Los cobistas echaron en falta la aportación ofensiva de su estrella Justin Turner, recién salido de una lesión muscular y que, para más inri, tuvo que jugar con una incómoda máscara facial. Jawara también volvía de una lesión de espalda y no tuvo su mejor noche. Asimismo se echó en falta la intimidación del gigante local Romaro Gill (baja por gripe); los pívots burgaleses hicieron mucho daño en la pintura tras pick and roll y jugando por encima del aro.

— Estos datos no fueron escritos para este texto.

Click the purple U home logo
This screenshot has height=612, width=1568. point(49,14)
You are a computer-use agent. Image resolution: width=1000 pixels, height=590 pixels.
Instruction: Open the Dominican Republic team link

Después de una primera parte muy igualada los visitantes adquirieron ventaja -a la postre decisiva- en el tercer cuarto (cuyo parcial fue de 14 a 23) El COB, todo fe pero lleno de imprecisiones, llegó a ponerse a 6 puntos (60-66) en el último período aunque jugando más con el corazón que con la cabeza. A partir de ahí después de tiempo muerto el Tizona volvió a adquirir ventaja gracias al acierto de Jofresa (61-73) pero no cerró el partido. Los locales tuvieron hasta un triple de López para ponerse a dos puntos pero se salió de dentro. Los múltiples tiros libres fallados por los ourensanos esta vez pesaron como una losa. Samu Rodríguez con 18 puntos fue su máximo anotador.
El Tizona se llevó justamente el triunfo por 7 puntos sin nada que reprocharle a los de Félix Alonso que lo intentaron todo hasta el final.